▸ What this task involves
Return the lines verbatim from the line containing "Task: Pick Old" through the last of the rows, both included. Omit the pictures from your output.

▸ Material provided
========================

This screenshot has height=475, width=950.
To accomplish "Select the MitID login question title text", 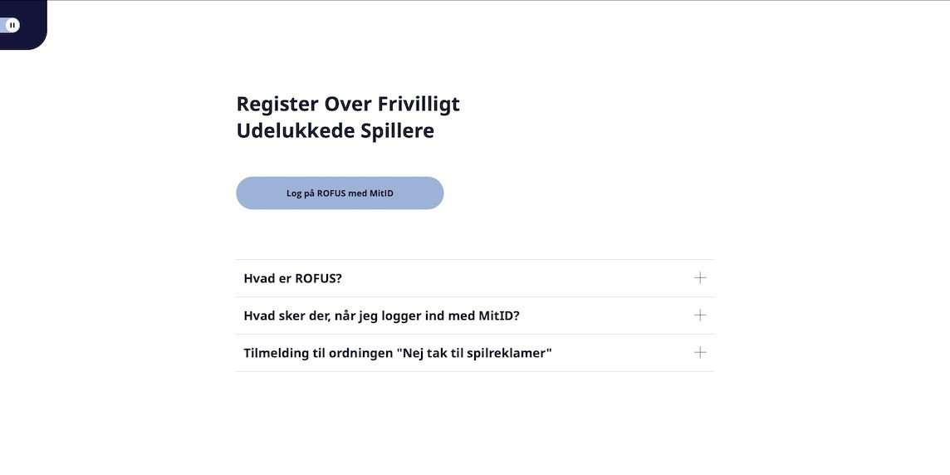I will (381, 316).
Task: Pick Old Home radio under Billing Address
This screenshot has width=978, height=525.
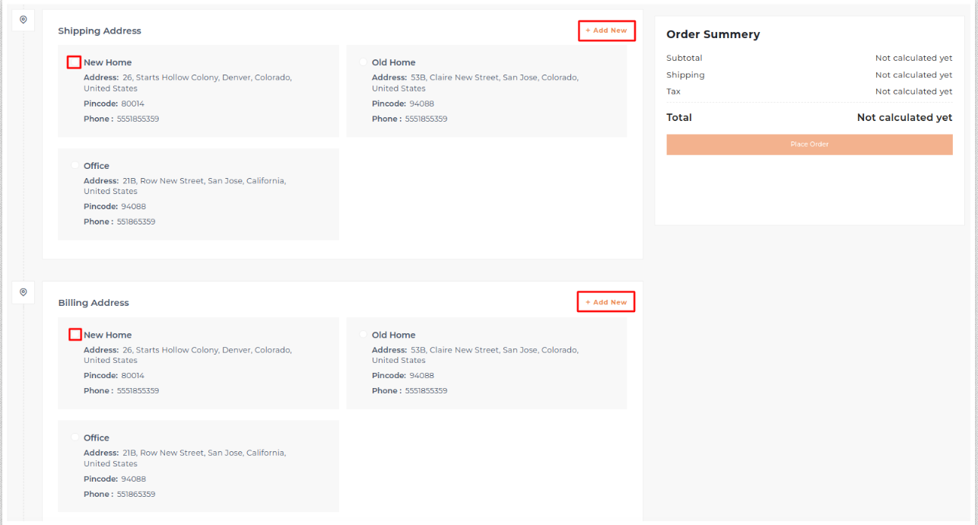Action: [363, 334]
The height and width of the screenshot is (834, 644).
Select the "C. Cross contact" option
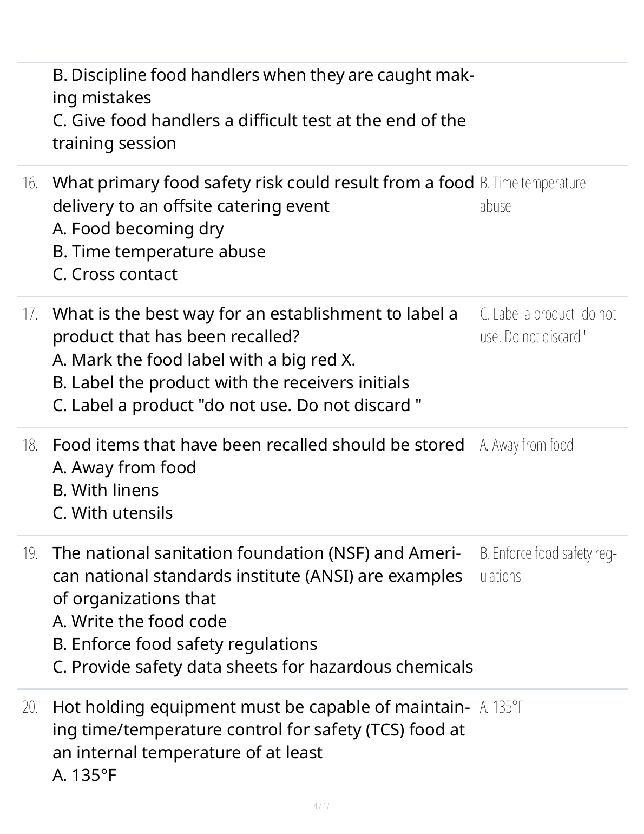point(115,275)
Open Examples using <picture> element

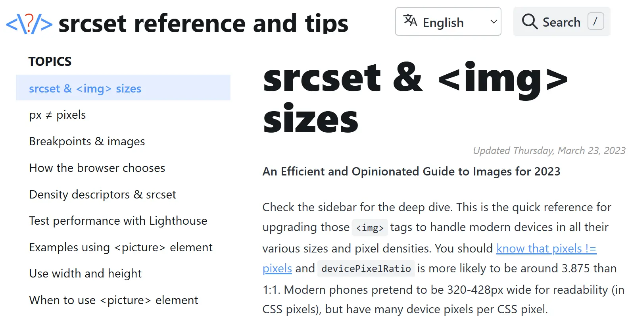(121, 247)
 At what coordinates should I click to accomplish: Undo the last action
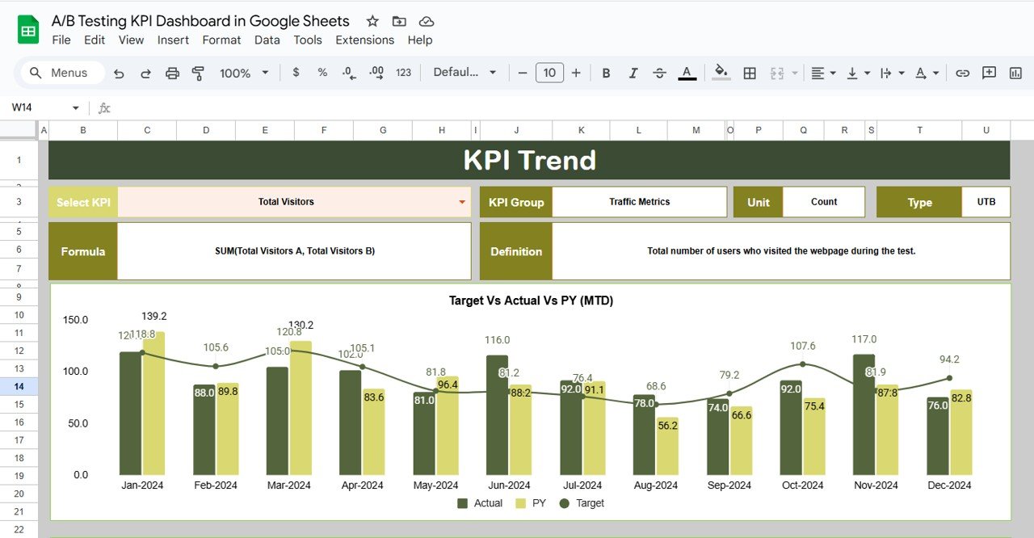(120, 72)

========================

▸ Written answer
Task: Pick Old Home radio under Billing Address
This screenshot has width=978, height=525.
Action: [363, 334]
The height and width of the screenshot is (834, 644).
Select the "C. Cross contact" option
point(115,275)
Open Examples using <picture> element

(121, 247)
 At what coordinates should I click to accomplish: Undo the last action
(120, 72)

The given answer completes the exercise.